A rendere però già da adesso l’attuale quadro della vicenda ex-Ilva più incerto di quanto non sia apparso dagli annunci governativi, stanno due questioni.
La prima, di per sé non particolarmente preoccupante, è quella dell’attesa dell’autorizzazione dell’Autorità antitrust dell’Unione europea. Un’autorizzazione probabilmente non difficile da ottenere, ma comunque necessaria per poter effettuare quell’aumento di capitale che consentirà a Invitalia di raggiungere il 50% della proprietà della nuova società già, si spera, a inizio del 2021.
Più incerta, e dunque anche più preoccupante, un’altra questione. E’ quella che fa capolino nella dichiarazione rilascaiata dopo l’incontro mattutino da Roberto Benaglia, Segretario generale della Fim-Cisl. Secondo il quale “per Arcuri”, oltre all’accordo sindacale, è “indispensabile” il “dissequestro degli impianti”.

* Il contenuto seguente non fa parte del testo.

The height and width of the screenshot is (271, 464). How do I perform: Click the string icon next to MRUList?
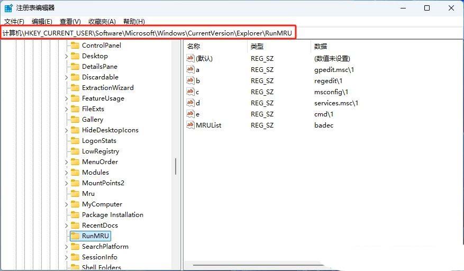click(x=191, y=125)
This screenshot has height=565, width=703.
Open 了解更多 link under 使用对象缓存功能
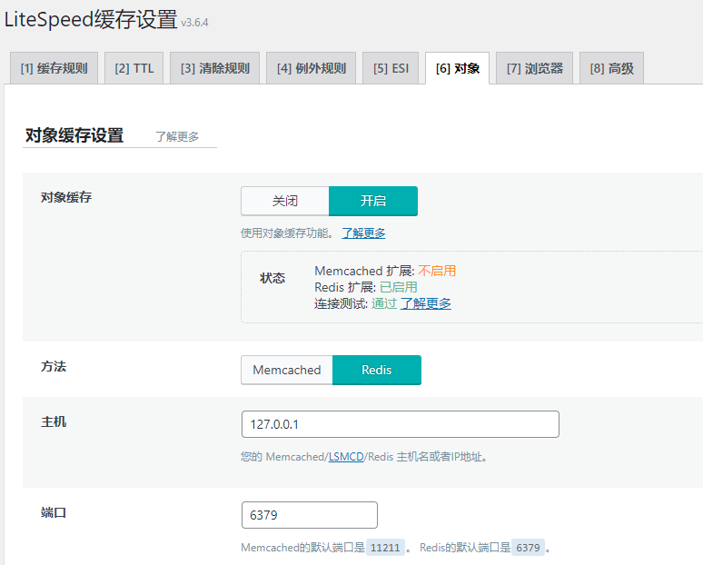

Qui siamo alla nota più dolente. Infatti, al di là di ciò che si pensi dei problemi di inquinamento ambientale che sono parte integrante della vicenda Ilva, è innegabile che in questa stessa vicenda abbiano avuto grande parte anche l’atteggiamento e le scelte della magistratura tarantina. Infatti, non va dimenticato che ciò che ha innescato l’attuale lunghissima e intricatissima crisi del gruppo siderurgico è stato il sequestro “senza facoltà d’uso” effettuato dalla Procura di Taranto nell’agosto del 2012. Il riconoscimento da parte dell’Autorità giudiziaria della congruità fra l’azione di risanamento ambientale perseguita oggi dall’Azienda con le prescrizioni dell’Aia (Autorizzazione integrata ambientale) costituisce dunque un passaggio necessario affinché i programmi delineati da Governo, Invitalia e ArcelorMittal possano concretizzarsi.